The ministerial statement in response to Mike Richards’ report on the vexed question of top up payments for drugs not available on the NHS has the potential to create almost as many problems for PCTs as it resolves. David Owens reports.
The ministerial statement in response to Mike Richards’ report on the vexed question of top up payments for drugs not available on the NHS has the potential to create almost as many problems for PCTs as it resolves.
Whilst on the one hand welcome confirmation is given to the proposition that patients should not have NHS treatment withdrawn if they also arrange parallel private treatment, there is a significant risk that the announcement and the way in which it has been reported will have created expectations that it goes further than it does. Indeed if one looks at the draft guidance issued for consultation it is clear that a minimalist approach to this is being taken by the Department, and indeed I would say that the guidance in fact reflects what Bevan Brittan have always been advising. You cannot be a private and an NHS patient in the same treatment episode, but that does not stop the patient making separate arrangements for additional treatment - quite possibly the same day - as a private patient. The difficulty is that this is not always possible - indeed the problem often arises in the context of emerging research which suggests that the addition of a new drug to the cocktail of chemotherapy increases the effectiveness. This creates problems if the NHS is saying that the unfunded drug is to be given separately. It also raises issues around monitoring and supervision.
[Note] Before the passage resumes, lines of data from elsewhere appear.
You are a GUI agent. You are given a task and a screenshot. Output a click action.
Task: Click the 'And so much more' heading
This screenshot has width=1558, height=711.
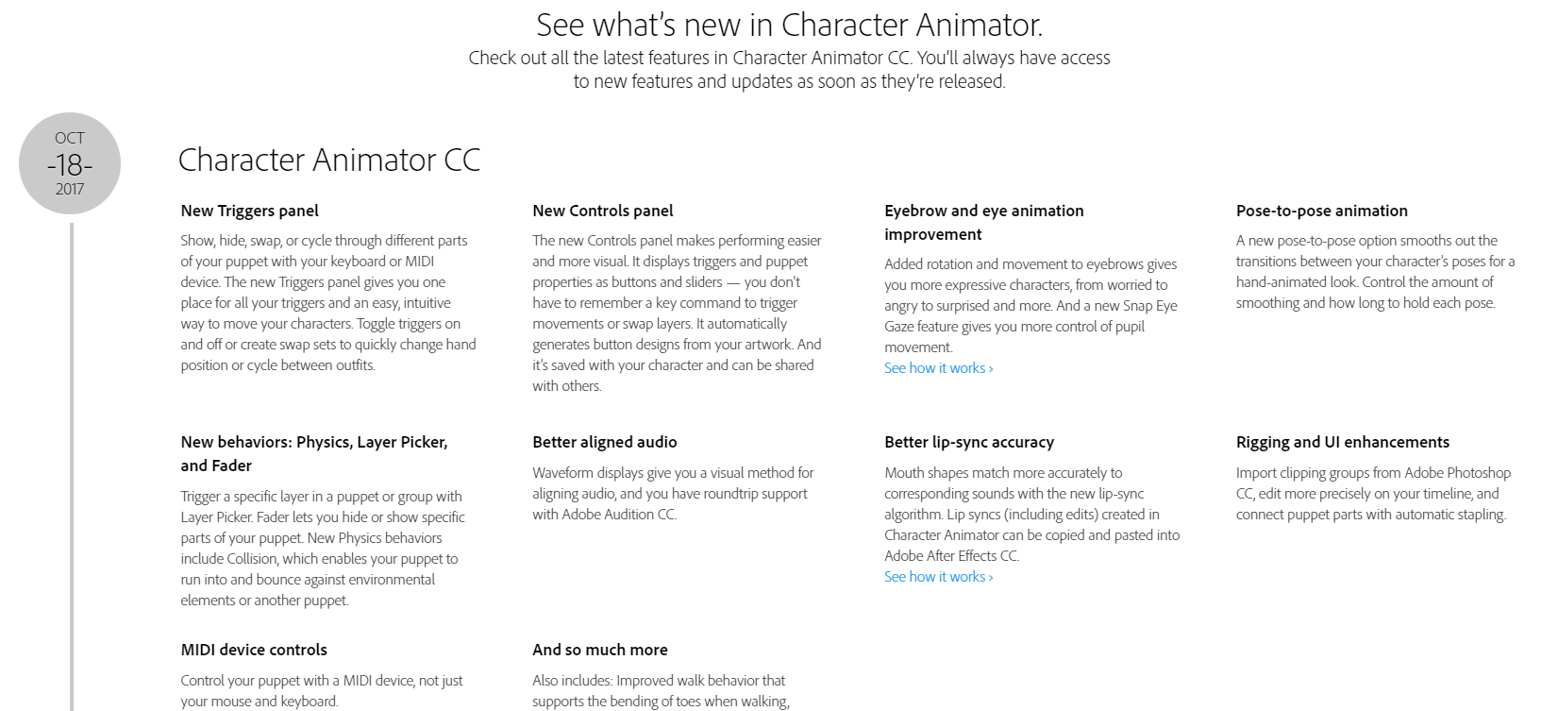point(600,650)
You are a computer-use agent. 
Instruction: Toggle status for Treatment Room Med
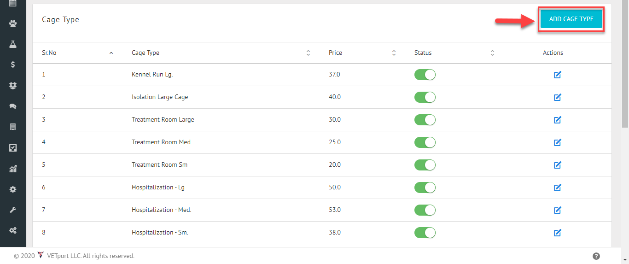click(425, 142)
It is also apparent that the intention is to limit any ability to top up treatment to those situations where the additional treatment can be separated out. It will therefore not apply to other situations such as wanting to pay to upgrade a residential care package or other form of treatment. In those cases the patient can accept what the NHS offers or make their own arrangements entirely.
However the ministerial announcement and the Report from Mike Richards do not stop there. The Report endorses the Departmental initiative to accelerate the NICE process, but it also suggests that the way in which cost effectiveness is addressed in the NICE appraisal process should be adjusted to allow for drugs which provide some benefit for patients at the end of their lives but which on the current QALY approach would not get approval. There are serious political and moral issues here around how these decisions should be taken, but the problem for PCTs is then working out how this should have an impact on the decisions that PCTs either alone or collectively have to take in connection with drugs where there is no current NICE guidance.
The Report also commends collective assessment and decision making between groups of PCTs which may go some way to avoiding allegations of a post code lottery, but they will require care in establishing the groups and the status of any joint body. Who is taking decisions? The basic principle of co-operation particularly across cancer networks for the assessment and information gathering part of the process is to be commended, and indeed we would go further and recommend cross network collaboration so that the research is not being duplicated unnecessarily, although decisions will probably need to be taken nearer home.
There may also be concerns around patient safety and risk for the clinicians and the PCT. Where the patient is making a separate arrangement the Department is clear that the risk should be outside the NHS and a matter for the clinician in their private capacity, but there is inevitably a degree of risk for the NHS where the problem is not so much either individual treatment but the implications of the combination, and where the duty lies for advising the patient on the risks is yet to be clarified.
A final area of concern for PCTs is the current trend of cases in relation to this type of decision making process. Following the case of Otley last year which amongst other issues appeared to regard evidence of benefit from private treatment as relevant to PCT decision making, there have been two new cases which have been decided in favour of claimants :-
R (Murphy) v Salford PCT which held that although the PCT had considered individually all the points raised on behalf of the claimant it had not done so in the round and therefore the case was sent back to them by the judge for a fresh decision.
R ( Ross) v West Sussex PCT where the decision of the Trust was criticised on a number of grounds, but which do seem to make the approach to exceptionality very difficult for the PCT at least if defined as whether the individual is an exceptional case. It may be a more sophisticated approach to move away from the phraseology of exceptional cases to say that the PCT has a policy – often a policy not to fund new drugs without NICE or local cancer network approval, but to allow consideration of individual cases to see whether there are reasons why the policy should not be applied in the instant case. This would involve a degree of formulation of why the policy was there in the first place and looking at whether the justification for the policy did not apply to the individual case. A facile example might be that a treatment is not funded because there are better or more cost effective alternatives – but if in the particular case those alternatives are not available then that might be a reason to disapply the general rule.
There are sure to be a number of legal challenges for PCTs with major funding or reputational issues and it is clear that this is a fast moving, well publicised area justifying specialist advice.